SOURCE DATA:
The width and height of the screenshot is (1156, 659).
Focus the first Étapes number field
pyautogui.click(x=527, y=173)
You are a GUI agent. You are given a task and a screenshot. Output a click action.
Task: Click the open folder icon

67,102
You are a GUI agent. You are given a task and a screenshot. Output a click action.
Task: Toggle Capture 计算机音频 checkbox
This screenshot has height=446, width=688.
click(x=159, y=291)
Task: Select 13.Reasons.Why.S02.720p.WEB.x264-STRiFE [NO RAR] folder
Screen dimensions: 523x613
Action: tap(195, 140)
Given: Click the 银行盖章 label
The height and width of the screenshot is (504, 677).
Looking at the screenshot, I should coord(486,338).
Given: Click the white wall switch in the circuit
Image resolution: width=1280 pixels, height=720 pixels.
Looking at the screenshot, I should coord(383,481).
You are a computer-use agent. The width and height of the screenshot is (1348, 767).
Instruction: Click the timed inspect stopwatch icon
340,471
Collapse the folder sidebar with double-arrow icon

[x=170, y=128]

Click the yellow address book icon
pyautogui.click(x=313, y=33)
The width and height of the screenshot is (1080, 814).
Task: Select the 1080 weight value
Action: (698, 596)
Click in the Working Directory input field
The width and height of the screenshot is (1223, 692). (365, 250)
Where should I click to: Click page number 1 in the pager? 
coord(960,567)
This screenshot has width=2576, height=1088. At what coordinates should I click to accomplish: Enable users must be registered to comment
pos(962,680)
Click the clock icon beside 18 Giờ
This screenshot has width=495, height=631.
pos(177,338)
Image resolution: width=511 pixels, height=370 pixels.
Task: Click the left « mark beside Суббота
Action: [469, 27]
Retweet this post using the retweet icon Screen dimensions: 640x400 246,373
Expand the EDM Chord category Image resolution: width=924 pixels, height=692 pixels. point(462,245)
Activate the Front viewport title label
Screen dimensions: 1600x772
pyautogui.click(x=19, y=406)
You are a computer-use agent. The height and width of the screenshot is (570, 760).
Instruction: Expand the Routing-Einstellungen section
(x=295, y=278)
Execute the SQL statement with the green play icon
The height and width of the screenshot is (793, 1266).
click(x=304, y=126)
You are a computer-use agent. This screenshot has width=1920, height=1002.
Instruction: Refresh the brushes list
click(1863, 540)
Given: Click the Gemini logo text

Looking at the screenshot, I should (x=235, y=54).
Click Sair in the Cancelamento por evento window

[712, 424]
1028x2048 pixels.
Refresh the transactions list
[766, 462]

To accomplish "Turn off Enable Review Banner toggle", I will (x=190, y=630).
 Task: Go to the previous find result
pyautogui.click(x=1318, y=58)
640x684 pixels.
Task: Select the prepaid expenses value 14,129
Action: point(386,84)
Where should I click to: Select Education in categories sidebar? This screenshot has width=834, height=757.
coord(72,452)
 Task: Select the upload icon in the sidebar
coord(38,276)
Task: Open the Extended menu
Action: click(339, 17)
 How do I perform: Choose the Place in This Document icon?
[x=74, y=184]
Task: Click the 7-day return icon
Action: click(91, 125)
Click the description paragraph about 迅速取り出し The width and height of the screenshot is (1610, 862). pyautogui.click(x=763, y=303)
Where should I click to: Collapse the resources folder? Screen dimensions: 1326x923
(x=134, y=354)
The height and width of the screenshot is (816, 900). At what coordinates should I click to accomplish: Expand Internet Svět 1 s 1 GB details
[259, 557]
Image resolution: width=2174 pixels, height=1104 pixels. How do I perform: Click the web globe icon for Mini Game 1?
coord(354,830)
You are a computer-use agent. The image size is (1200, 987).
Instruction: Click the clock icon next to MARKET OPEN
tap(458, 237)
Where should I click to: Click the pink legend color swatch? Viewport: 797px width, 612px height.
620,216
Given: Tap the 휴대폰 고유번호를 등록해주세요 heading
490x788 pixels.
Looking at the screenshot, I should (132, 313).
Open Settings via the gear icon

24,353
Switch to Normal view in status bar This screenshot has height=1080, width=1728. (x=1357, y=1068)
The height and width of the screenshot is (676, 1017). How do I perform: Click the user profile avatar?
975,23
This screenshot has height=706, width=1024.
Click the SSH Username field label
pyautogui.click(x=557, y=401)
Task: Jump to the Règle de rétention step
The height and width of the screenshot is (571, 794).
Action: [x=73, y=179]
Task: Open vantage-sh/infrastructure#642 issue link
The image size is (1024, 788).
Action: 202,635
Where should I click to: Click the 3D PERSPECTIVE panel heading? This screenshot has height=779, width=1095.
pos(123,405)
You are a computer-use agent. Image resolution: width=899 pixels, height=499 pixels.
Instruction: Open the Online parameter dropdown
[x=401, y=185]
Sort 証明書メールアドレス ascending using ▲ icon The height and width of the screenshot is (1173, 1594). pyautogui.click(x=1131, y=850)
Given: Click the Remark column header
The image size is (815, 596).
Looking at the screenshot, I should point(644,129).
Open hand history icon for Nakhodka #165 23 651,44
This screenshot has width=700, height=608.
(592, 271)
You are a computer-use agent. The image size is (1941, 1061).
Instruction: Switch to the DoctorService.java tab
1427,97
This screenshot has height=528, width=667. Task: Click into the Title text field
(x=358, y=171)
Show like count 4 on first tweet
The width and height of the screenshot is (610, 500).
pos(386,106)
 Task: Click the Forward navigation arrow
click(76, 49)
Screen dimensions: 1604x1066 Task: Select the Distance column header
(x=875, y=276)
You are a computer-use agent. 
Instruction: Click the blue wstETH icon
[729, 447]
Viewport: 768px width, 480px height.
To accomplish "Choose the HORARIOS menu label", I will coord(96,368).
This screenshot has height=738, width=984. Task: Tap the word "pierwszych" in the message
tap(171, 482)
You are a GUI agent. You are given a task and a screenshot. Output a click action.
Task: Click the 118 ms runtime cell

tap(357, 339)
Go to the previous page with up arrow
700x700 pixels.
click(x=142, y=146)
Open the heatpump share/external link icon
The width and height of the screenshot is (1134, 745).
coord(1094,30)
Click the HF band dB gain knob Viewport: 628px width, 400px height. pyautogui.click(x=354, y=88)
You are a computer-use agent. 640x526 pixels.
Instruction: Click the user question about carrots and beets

YOUR GOAL: For this exercise, output exactly the lines above from the line with "Switch to Normal" to the line with "This screenshot has height=706, width=1024.", counting both, and leave out the rest.

EXERCISE RESULT:
Switch to Normal view in status bar This screenshot has height=1080, width=1728. (x=1357, y=1068)
The height and width of the screenshot is (676, 1017). How do I perform: Click the user profile avatar?
975,23
This screenshot has height=706, width=1024.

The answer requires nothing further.